Packers also are known as run time packers are self-unpacking executables. Packers were used to reduce the size by using compression technique. Considering the current era internet capability, this is not used anymore as there is a lot of support from higher bandwidth of internet and storage.
Cryptor uses encryption to hide the content making difficult for the analyst to reverse the malware. XOR is one of the easiest technique still widely used while creating malware.
Protector is another type of concept which is used by coders to obfuscate the malware. Mostly it includes Packer as well as Cryptor. It is used to ensure the file is tamper proof hence making difficult for reverse engineers.
- PE Headers
Portable Executable(PE) is the format for executables, DLLs, object code etc. in Windows 32 bit and 64 bit OS. Once the file is loaded into the memory, PE header provides the required information like functions/resource dependency, memory address etc.
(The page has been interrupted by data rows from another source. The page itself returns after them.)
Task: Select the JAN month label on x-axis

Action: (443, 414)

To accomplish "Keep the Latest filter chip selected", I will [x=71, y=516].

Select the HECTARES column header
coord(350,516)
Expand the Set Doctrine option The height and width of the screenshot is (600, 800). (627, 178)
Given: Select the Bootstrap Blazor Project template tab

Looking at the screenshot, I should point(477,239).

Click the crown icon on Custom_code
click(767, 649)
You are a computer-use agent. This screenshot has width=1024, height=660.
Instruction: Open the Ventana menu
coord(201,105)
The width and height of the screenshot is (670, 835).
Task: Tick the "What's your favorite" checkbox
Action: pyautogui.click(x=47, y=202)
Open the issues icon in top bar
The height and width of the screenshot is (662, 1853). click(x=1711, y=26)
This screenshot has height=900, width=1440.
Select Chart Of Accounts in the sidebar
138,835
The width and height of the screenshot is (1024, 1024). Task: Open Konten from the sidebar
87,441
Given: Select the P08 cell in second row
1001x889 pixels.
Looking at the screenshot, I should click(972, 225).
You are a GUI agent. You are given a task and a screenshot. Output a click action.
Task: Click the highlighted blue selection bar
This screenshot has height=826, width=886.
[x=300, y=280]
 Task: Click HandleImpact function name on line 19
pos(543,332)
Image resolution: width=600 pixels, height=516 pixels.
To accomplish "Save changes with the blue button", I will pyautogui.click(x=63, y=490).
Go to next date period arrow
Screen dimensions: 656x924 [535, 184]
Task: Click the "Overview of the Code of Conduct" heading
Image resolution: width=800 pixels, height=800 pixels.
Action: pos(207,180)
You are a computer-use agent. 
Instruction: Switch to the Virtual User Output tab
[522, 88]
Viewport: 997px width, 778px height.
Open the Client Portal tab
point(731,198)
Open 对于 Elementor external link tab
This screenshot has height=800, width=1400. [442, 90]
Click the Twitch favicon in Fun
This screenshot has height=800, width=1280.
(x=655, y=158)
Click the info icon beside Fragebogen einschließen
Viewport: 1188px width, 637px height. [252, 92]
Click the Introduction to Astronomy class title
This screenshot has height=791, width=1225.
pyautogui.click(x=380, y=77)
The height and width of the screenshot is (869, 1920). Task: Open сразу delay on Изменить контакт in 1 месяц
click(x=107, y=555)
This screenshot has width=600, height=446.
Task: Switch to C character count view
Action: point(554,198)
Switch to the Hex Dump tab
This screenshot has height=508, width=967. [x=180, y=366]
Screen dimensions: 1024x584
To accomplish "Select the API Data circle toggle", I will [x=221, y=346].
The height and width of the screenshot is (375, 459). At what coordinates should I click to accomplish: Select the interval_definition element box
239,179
The analysis of PE headers can provide quite good information about the behavior of the sample.
- File Dependencies
- Imports
- Exports
- Compilation Time Stamp
- Resources
- Classification of Malware
In this step, we try to relate the sample under investigation to already known malware family or threat actor groups.
- Fuzzy Hashing is a technique used to identify similar samples. It involves comparing context triggered piecewise hashes to deduce similarity relation between the samples.
- Import Hashing is another technique used to compare the import hash which helps in identifying the sample and threat actor groups too.
- Section hashing can also help in identifying similar malware by comparing the section of the PE header.
Let’s start with the very simple sample. The malware sample is mentioned in the book and the samples can be found at this link. The provided samples are written for Windows XP but still valid for new versions. I have taken lab01-01.exe as the investigating sample. The snapshot of the analysis machine is below.
The below snapshots shows the file type information. MZ(4D 5A) bytes confirm it is PE file.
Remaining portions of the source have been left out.